THE DÁIL HAS approved the government’s proposal of 10% stamp duty for bulk purchases of 10 or more properties.
Cabinet agreed the measure yesterday which is aimed at tackling so-called cuckoo funds buying up housing developments from first-time buyers.
It will include exemptions for local authorities and approved housing bodies.
This higher charge, as well as apply to bulk purchases, will also apply to a situation where a person acquires 10 or more units on a cumulative basis over a 12 month period
Once triggered, the 10% rate will apply to all houses acquired in that 12 month period, including the first nine purchases.
An investment fund will be allowed to buy up to nine houses over a 12 month period without being hit with the higher rate.
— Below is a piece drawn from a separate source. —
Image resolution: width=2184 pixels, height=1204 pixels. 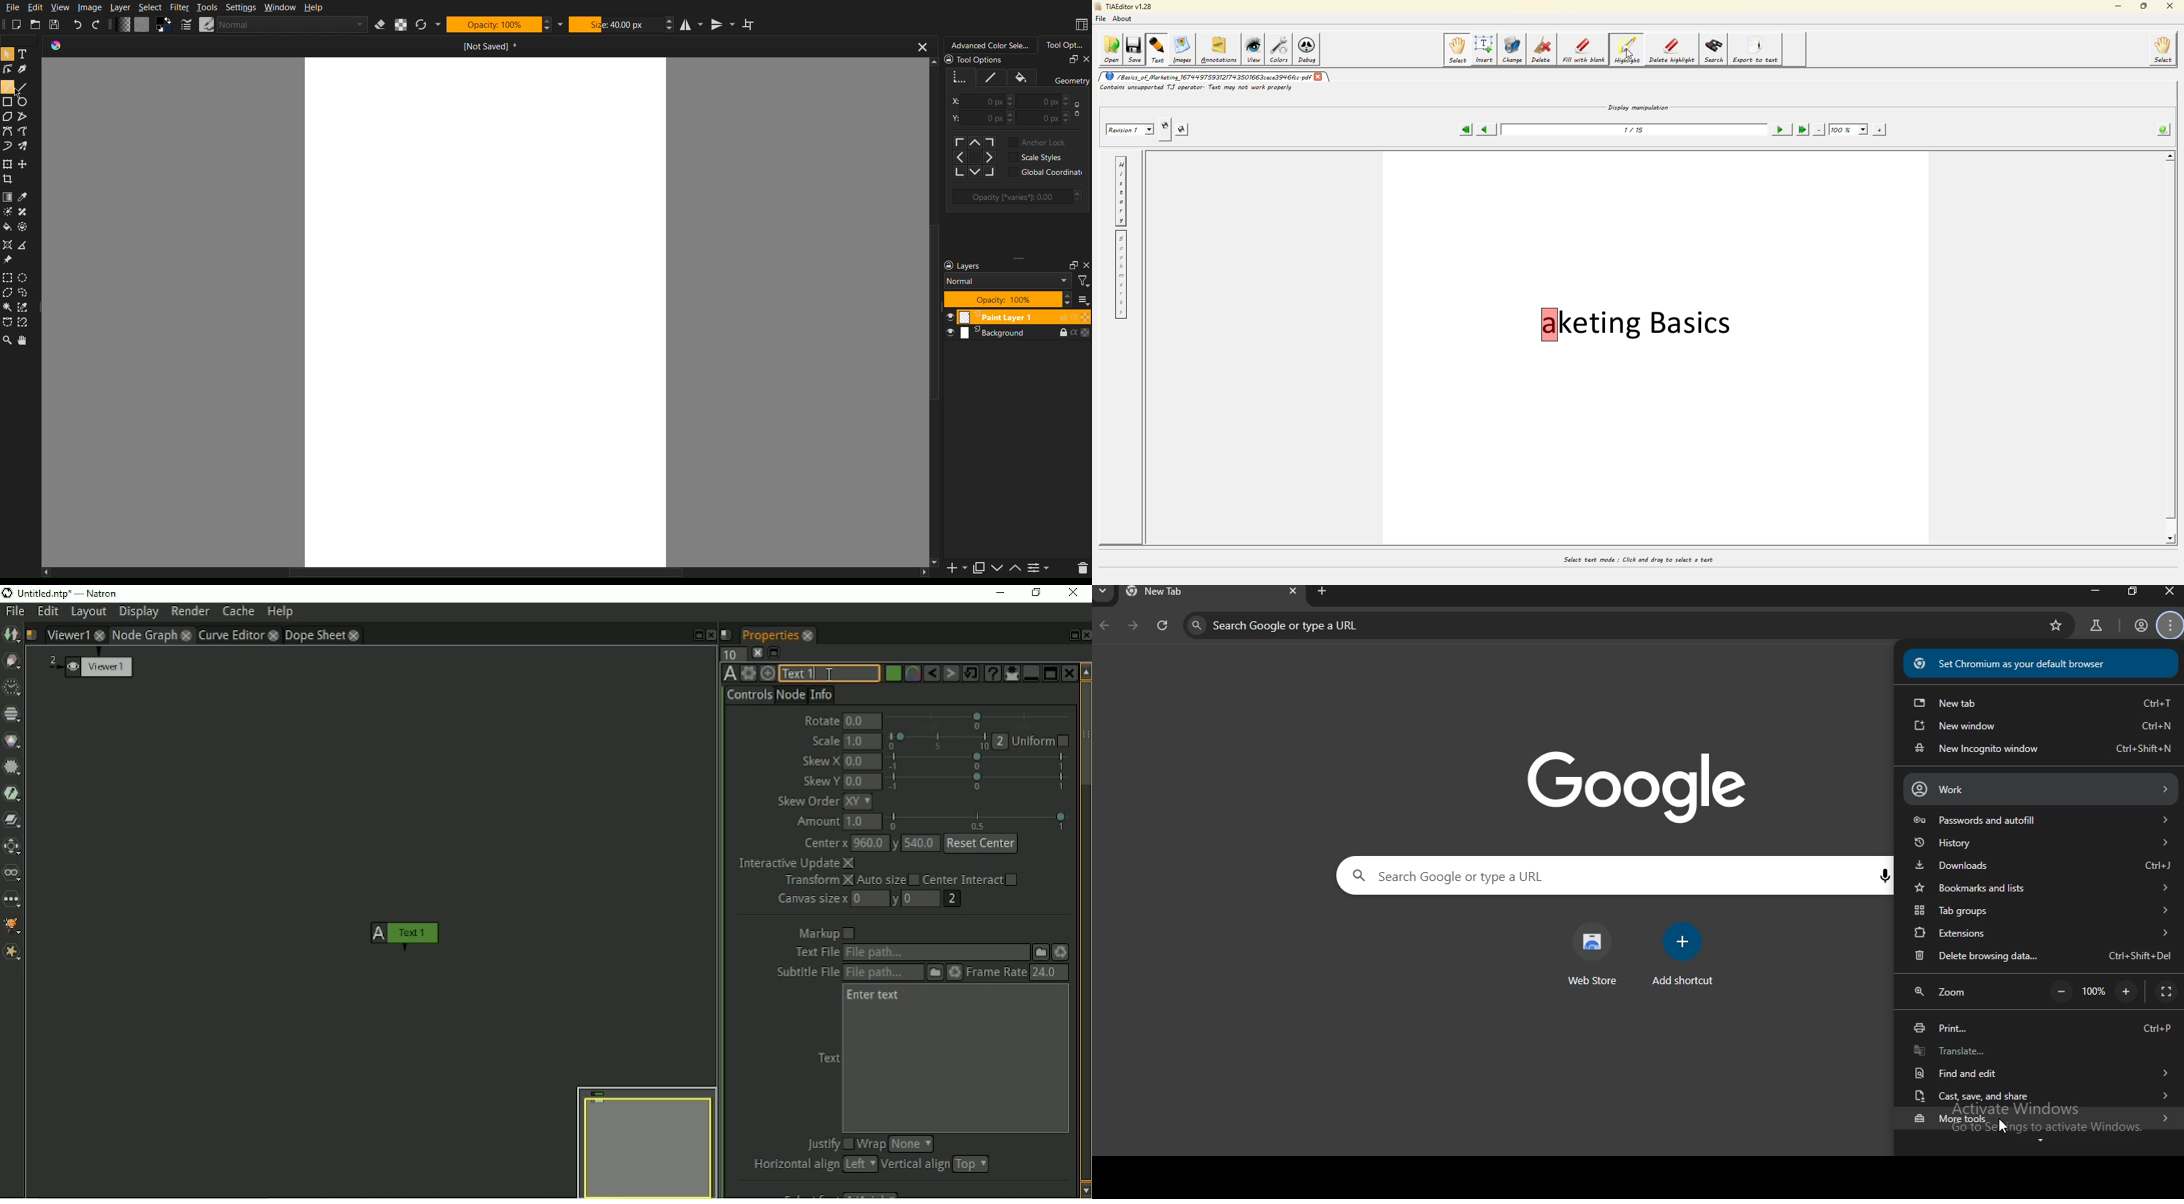 What do you see at coordinates (1041, 570) in the screenshot?
I see `Settings` at bounding box center [1041, 570].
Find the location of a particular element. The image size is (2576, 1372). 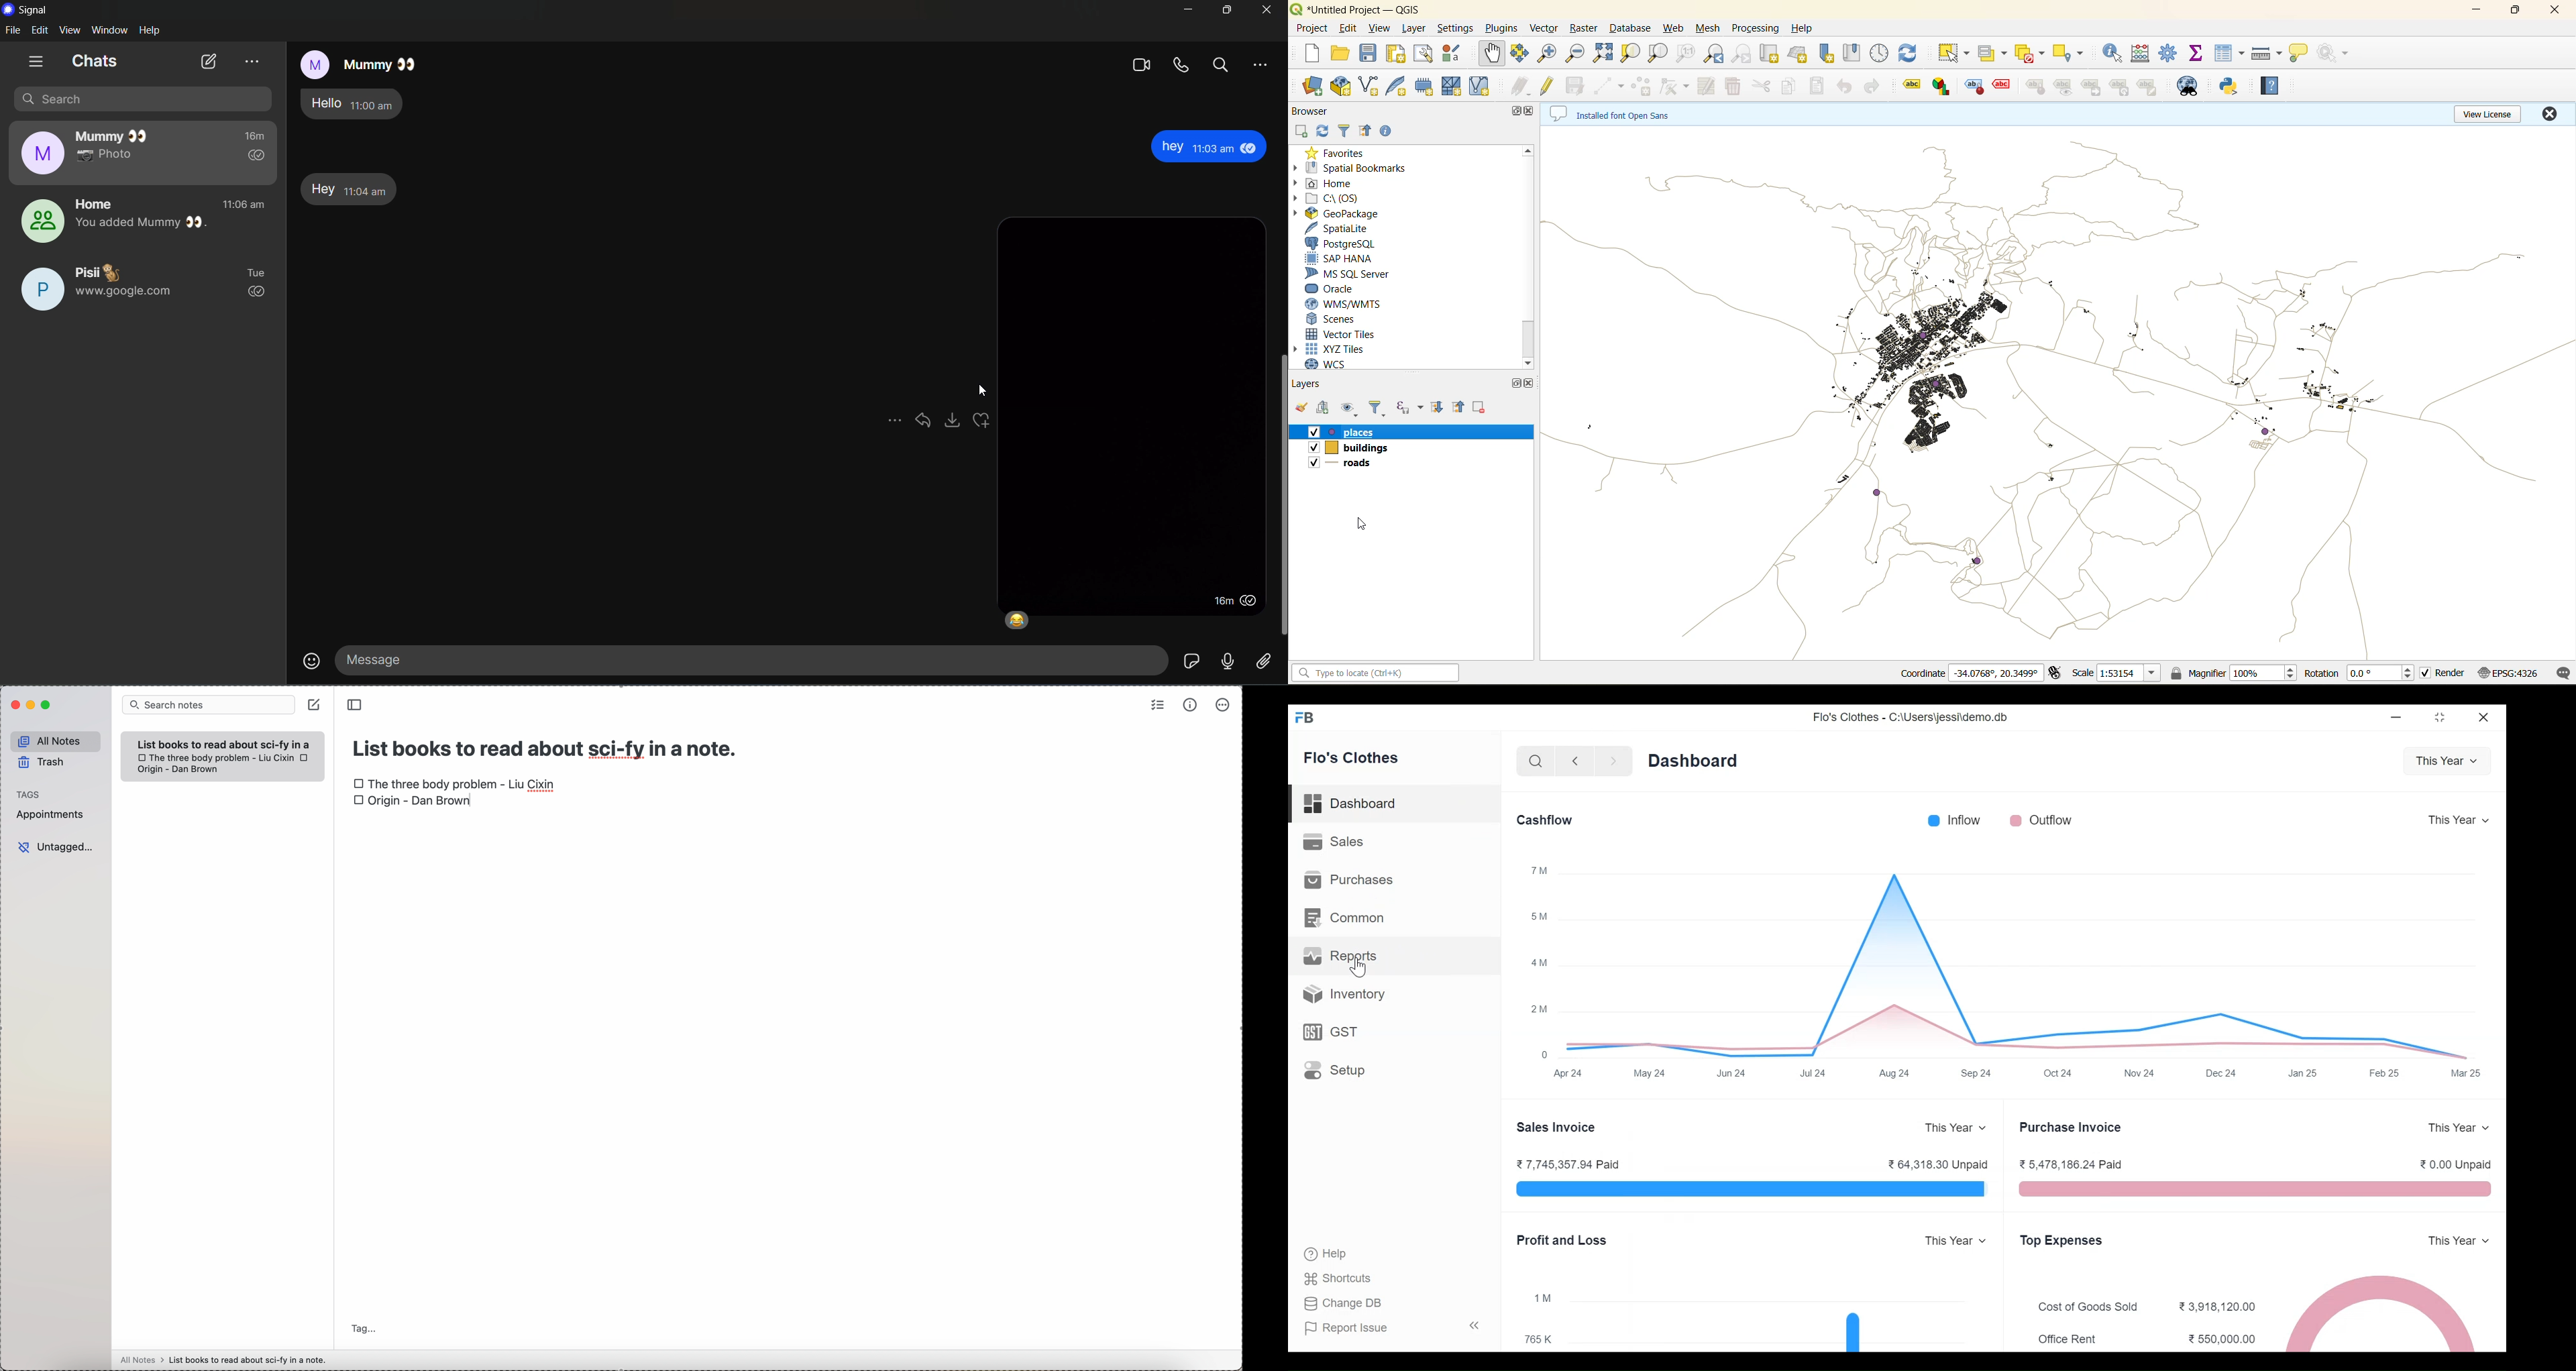

Office Rent  550,000.00 is located at coordinates (2148, 1339).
Donohoe said that once passed by the Dáil, the change would be effective from midnight.
Speaking after a cabinet meeting yesterday, Finance Minister Paschal Donohoe said it is designed to dissuade the buying up homes that are close to completion, or fully completed, thereby denying first-time buyers the chance of acquiring and owning their own home.
“Ensuring that people have access to home ownership in this country is a priority for Government. Building up supply, after a year when construction was forced to close for a significant period of time, is key. Making sure people can access those homes, when they come on stream, is as important,” he said.
Speaking in the Dail this evening, Donohoe said there is a role for investment funds when it comes to apartment blocks being built, stating that in order for apartment complexes to be built, it is necessary in virtually all cases for an institutional investor to commit to a binding contract to purchase all or some of a complex on completion.
“This is known as the forward purchase model, and it is usually entered into once planning permission has been obtained. The benefits of this approach is that it allows a developer to obtain the necessary funds to finance the project… in the absence of this forward purchase contract, these apartments wouldn’t be built,” he said.
Sinn Fein’s Pearse Doherty said the in reality, the 10% stamp duty “isn’t going to make a difference, and you damn well know it”, he said.
“That’s what it is designed to do minister, it is designed not to make the difference,” he added.